Gosto de uma passagem de Montaigne em que ele discorre sobre as virtudes da simplicidade ao falar.
Ele conta que, na Grécia antiga, um candidato fez um discurso longo para uma multidão, repleto de promessas e de truques retóricos.
Seu adversário disse apenas o seguinte: “O que ele prometeu eu vou fazer.”
A passagem cômica de Montaigne me ocorreu diante de uma situação trágica: o discurso de posse de Sarney quando ele estava assumindo o cargo de governador do Maranhão pela primeira vez, em 1966.
A cena foi imortalizada pela figura improvável de Glauber Rocha, que tinha sido convidado para registrar a posse de Sarney.
São dez minutos de um vídeo que resume a história do Maranhão, objeto de meio século de predação pela dinastia que então se iniciava.
Enquanto Sarney promete mudar tudo no Maranhão, a câmara de Glauber capta o povo miserável, sofrido, espoliado.
São imagens que transmitem uma imensa tristeza a quem as vê. Como a sociedade brasileira pode tolerar tanta miséria, tanta desigualdade?

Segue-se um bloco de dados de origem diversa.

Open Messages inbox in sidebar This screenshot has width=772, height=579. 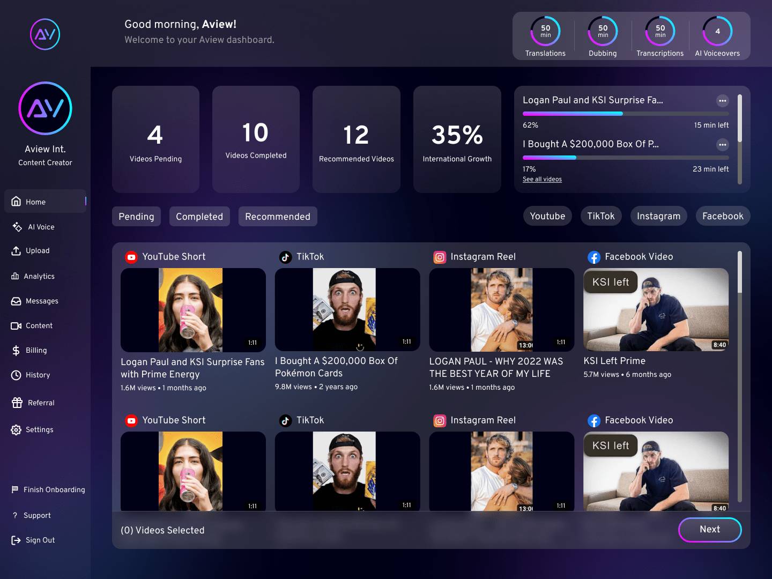(41, 301)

O que o poder público federal fez pelos desvalidos maranhenses nestes anos todos? Deixou-os entregues aos Sarneys, essencialmente. O que a mídia fez? Nada. Rigorosamente nada.
A nobreza da mídia está em dar voz em quem não a tem. A nossa dá a quem já a tem em proporções colossais. No caso do Maranhão, a mídia deu voz sempre à família Sarney, e jamais às vítimas dela.

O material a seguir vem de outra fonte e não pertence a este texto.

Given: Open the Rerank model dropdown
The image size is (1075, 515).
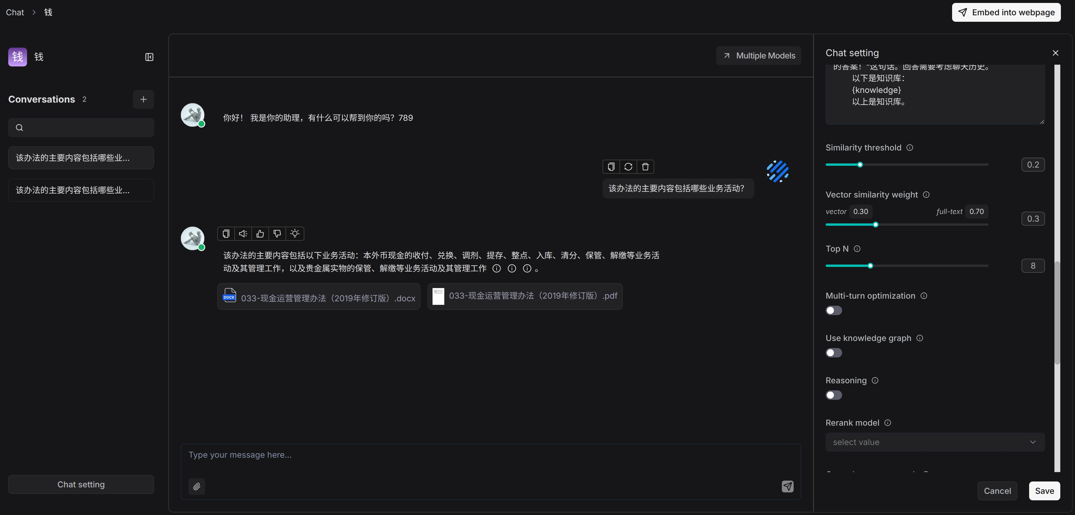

Passados quase cinquenta anos do documento de Glauber, a única mudança concreta no Maranhão foi o enriquecimento brutal da família Sarney, e sua onipresença nos nomes de aeroportos, escolas, hospitais, ruas e o que mais deva ser batizado.
São tenebrosos os índices de desenvolvimento social do Maranhão. Basta dizer que é a pior expectativa de vida do Brasil, que já não é uma das maiores do mundo.
Lembremos Montaigne e a história dos candidatos gregos.
Alguém transformador poderia pegar hoje o discurso de Sarney em 1966 e dizer: “O que ele prometeu eu vou fazer.”